Caring for the Land
Land Management the old fashioned way
Adventures in Nature
Nielsen and Baker Host CCF Annual Meeting
Trail easement
Sally Swift and Stephen Spang Elected CCF Directors
2001 Financial Report

Archived Newsletters:



Any queries or comments please contact

CCF Directors

Alan Ankers
Barney Arnold
Liz Carpenter
Wayne Davis
Marjie Findlay
David Freedman
Peg Gladstone
Heidi Harring
Steve Hinton
Lori Jiménez
Jamie Klickstein
Lynn Knight
Jay Luby
Greg Peterson
Scott Simpson
Steve Spang
Sally Swift
Steve Tobin

P.O. Box 300
Carlisle, MA 01741




December 2001

Sense of community is the most fundamental asset of a small town.
Bill Bryson

Dear Friends,

A sense of place, of community, is what first brought my family and me to Carlisle 32 years ago. Today that sense of place is defined by Carlisle's rural character and requires a balance of open space and development. Community character and its components -- beautiful vistas, historic houses, the town center, our history and our culture -- depend more than ever on partnerships among organizations with complementary goals.

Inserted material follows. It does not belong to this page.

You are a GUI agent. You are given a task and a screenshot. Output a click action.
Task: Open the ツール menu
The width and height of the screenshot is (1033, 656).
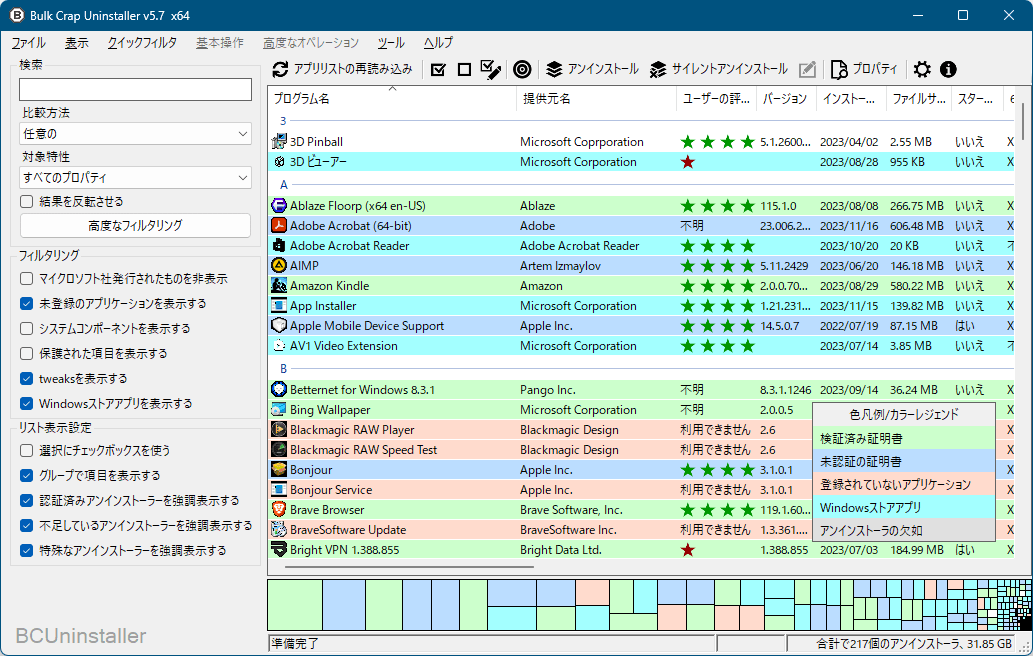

This year the Community Preservation Act (CPA) has provided a focus and a platform for planning and achieving joint ventures. Balanced development logically makes partners of conservation, recreation, affordable housing and historic preservation. Along with Carlisle Affordable Housing Inc, Carlisle Recreation Trust, and Carlisle Historical Society, we educated voters on the provisions and benefits of the CPA, and an enthusiastic vote of approval was the result.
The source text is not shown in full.